How Video Journalists Are Transforming Conventional Newsrooms

The camera and me: David Zura prepares to record voiceovers for Citytv’s 6 p.m. broadcast. Photo by Mathilda de Villiers.

Citytv’s bold move to nix traditional news anchors and steer towards a one-person newsroom

By Agazy Mengesha

As the winds of change sweep across the media landscape, the technology used in broadcast journalism has, for the most part, remained constant. The focus in TV has been on enhancing the viewer experience, instead of changing it, with a team of reporters, editors and camera operators employed in similar fashion for decades.

In July 2018, a small but significant change happened at Rogers Media’s Citytv station that could portend changes to come across the industry. Partnering with radio station News 1130, Citytv Vancouver announced that its new evening newscasts—at 6 p.m. and 11 p.m.—would do away with the traditional anchor, as part of a series of changes to how daily news would be covered. Key to the shift has been empowering video journalists—a sort of one-person newsroom where the reporting, shooting and editing of videos is all done by one person.

Kyle Donaldson is managing producer of the new Citytv Vancouver efforts. A former producer at City’s Breakfast TelevisionDonaldson describes the changes to the format in entrepreneurial terms. “The biggest thing with this project for me was that it was a startup, really,” he says at the Citytv studios near Olympic Village. The Vancouver news program has been rolled out at the same time as Citytv newscasts in Calgary, Edmonton, Winnipeg, Toronto and Montreal.

Many have expressed concern about the quality of newscasts without a host, but to that question Donaldson points to his days as an anchor with Breakfast Television. It wasn’t about being the star of the show, he says, but “the product that you’re putting out as a team. The days of your stereotypical anchorman or anchorwoman sitting behind a desk in their suit with their anchor-hair—that’s kind of coming to a bit of an end.”

According to Citytv reporter Isabelle Raghem, a video journalist who formerly worked at CHEK News in Victoria, the new newscast allows her to pursue stories free of the usual restrictions. “News has always been this very traditional look and feel,” she notes. “I think it is a great way to get into the community and actually be a part of it, and tell the stories that normally wouldn’t get this platform.”
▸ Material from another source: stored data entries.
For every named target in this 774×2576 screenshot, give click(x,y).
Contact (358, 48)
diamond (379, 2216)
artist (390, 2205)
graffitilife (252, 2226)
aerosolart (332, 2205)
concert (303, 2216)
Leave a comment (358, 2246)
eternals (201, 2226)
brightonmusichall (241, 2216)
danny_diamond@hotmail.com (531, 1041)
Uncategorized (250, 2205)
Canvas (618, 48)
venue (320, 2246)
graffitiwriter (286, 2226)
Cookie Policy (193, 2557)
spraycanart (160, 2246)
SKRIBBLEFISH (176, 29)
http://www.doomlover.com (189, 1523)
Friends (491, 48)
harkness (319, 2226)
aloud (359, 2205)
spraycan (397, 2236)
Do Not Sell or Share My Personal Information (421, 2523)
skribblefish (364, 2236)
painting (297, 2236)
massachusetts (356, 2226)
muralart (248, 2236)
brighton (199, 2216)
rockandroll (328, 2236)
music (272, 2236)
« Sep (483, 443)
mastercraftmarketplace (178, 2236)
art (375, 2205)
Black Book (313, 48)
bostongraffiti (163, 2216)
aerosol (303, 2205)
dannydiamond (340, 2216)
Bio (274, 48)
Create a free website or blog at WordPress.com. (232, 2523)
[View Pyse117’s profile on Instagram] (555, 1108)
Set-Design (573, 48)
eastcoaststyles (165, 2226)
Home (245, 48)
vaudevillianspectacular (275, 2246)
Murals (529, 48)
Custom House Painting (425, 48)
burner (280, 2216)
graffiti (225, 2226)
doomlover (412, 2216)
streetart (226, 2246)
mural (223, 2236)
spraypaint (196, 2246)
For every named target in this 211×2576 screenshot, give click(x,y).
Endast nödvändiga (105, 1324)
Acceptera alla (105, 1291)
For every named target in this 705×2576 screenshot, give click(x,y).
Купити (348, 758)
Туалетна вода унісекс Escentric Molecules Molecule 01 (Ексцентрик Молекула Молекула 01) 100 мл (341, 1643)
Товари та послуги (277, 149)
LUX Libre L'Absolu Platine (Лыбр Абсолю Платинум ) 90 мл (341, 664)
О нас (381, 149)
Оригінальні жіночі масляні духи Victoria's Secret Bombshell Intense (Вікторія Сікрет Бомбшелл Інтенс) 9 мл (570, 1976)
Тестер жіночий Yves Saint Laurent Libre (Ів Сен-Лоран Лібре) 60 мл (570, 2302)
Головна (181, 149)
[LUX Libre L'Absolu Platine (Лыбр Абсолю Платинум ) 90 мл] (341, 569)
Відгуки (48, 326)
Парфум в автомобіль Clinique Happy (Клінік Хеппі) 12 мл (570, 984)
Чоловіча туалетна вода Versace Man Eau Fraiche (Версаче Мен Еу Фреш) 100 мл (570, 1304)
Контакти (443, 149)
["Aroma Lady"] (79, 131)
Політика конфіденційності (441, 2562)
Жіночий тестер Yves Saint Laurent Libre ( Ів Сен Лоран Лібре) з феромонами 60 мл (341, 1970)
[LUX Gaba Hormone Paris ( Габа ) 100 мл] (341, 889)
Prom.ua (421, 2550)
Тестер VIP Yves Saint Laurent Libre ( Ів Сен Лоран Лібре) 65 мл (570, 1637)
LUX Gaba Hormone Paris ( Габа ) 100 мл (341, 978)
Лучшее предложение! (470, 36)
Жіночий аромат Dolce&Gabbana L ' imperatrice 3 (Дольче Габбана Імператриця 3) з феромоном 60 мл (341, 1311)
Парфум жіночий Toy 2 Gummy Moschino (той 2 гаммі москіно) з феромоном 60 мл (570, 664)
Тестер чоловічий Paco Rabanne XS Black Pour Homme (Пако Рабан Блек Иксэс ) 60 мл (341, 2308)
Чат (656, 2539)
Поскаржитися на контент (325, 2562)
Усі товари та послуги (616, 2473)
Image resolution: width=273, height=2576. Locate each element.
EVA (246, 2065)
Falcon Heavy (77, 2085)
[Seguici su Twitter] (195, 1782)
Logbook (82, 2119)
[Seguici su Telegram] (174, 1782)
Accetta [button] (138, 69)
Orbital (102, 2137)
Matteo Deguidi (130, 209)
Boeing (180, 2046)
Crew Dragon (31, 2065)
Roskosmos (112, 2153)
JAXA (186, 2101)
For the man who oversees all of the network’s news operations—Dave Budge, vice-president of news and information at Citytv in Toronto—the future for broadcasting is bright, so long as media outlets continue to innovate. He sees the Citytv news structure as an example of where TV newscasts need to go—saying his organization’s focus on the intensely local is what keeps them alive where other programs are failing: “It’s a ray of hope for other news programs.”